# Finding similar documents

Here we address the problem of looking for similar, but not necessarily equal items. This is frequently the case of looking for related documents. For example, all the versions of the same news article: they all possibly come from the same source, each website makes slight modifications.

# Distance measures

If we wanted to find equal documents, finding an efficient solution would be relatively straightforward: hash them and see which ones fall in the same bucket. In this case, we have to define a similarity measure or, analogously, a distance metric, which takes small values when the two items are alike. Many metrics for different kinds of data have been defined.

## Jaccard distance

The Jaccard similarity between two sets \(A\) and \(B\) is defined by looking at the relative size of their intersection:

\[J(S,T)=\frac{|S\cap T|}{|S \cup T|}.\]Equivalently, the Jaccard distance is defined as \(1-J(S,T)\).

## Cosine distance

Cosine distance is used in spaces that have dimensions, and hence we can think of points as non-zero vectors. In this case, the distance between two vectors \(x\) and \(y\) would be the angle between them, which independently of how many dimensions are there, will be between 0 and 180 degrees.

## Edit distance

Edit distance can be used when points are strings. The distance between two strings \(x\) and \(y\) will be the smallest number of single-character insertions and deletions that would convert \(x\) into \(y\). It can be easily computed from the *longest common subsequence*.

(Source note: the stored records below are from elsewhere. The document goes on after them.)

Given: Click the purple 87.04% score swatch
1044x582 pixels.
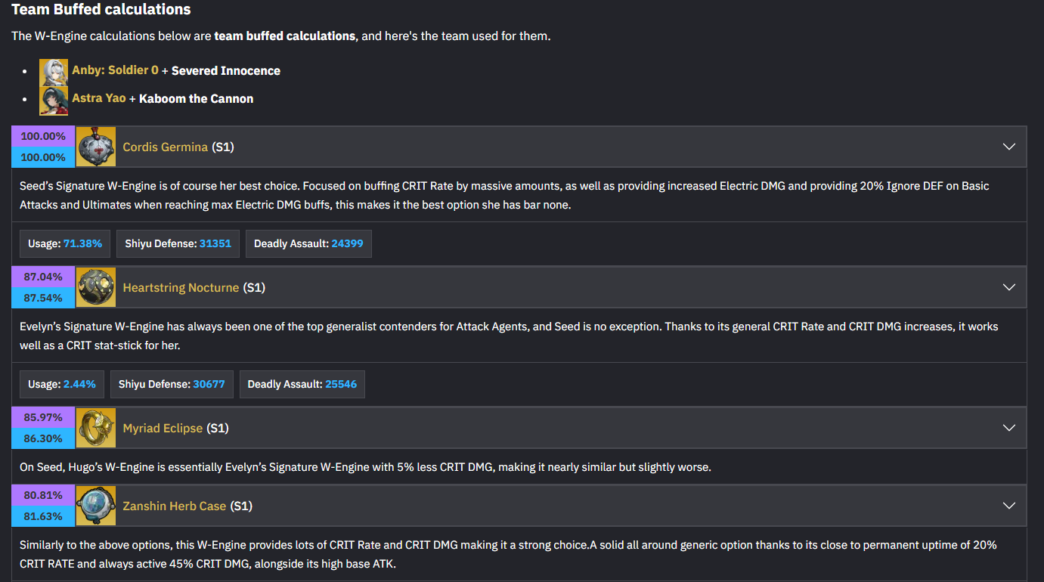Looking at the screenshot, I should click(x=43, y=277).
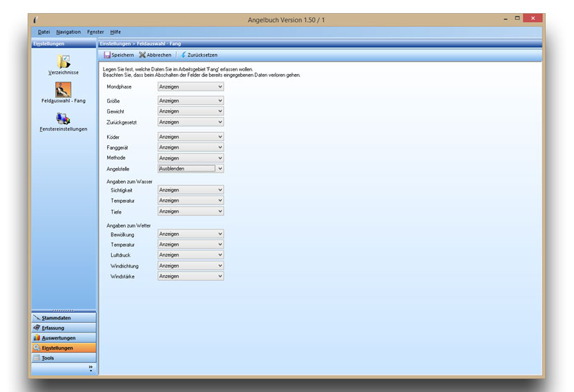Select the Einstellungen navigation section
The width and height of the screenshot is (574, 392).
64,348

# Efficiently finding similar items

In this problem, we will start from N items (documents, images, etc.) which we represent in a D-dimensional space. An exhaustive approach is calculating all pairwise distances, but that would be very inefficient (\(O(N^2)\)). Instead, we will study an approximate methods, that produces a good enough estimation of similarity in a reasonable time. The process is divided in:

- Shingling: convert documents into vectors/sets.
- Minhashing: convert sets to signatures.
- Local-sensitivity hashing: make an estimation of the similarity.

## Shingling

The first step is representing the documents as sets. A \(k\)-shingle of a document is the set on any substring of length \(k\) that appears in the document. Or, instead of directly using substrings as shingles, we can apply a hash function that maps strings of length \(k\) to a number of buckets, representing the data more compactly while conserving most of the information. This is possible because many of the possible shingles might never appear i.e. we are mapping documents to a mostly-empty space. So it’s possible to map every shingle the lower dimensionality space represented by the buckets.

The choice of \(k\) is not trivial, and mostly depends on how long are usually the documents we are dealing with. Hence, \(k\) must be chosen so that the probability of any given shingle appearing in any given document is low: the longer the average document, the higher the \(k\) of choice.

There are two kind of special elements in the text that must be dealt with: white spaces - tabs, spaces… - and *stop words* - the most common words. Stop words are specially interesting because, while usually are just ignored, in some instances they have been used for improved classification.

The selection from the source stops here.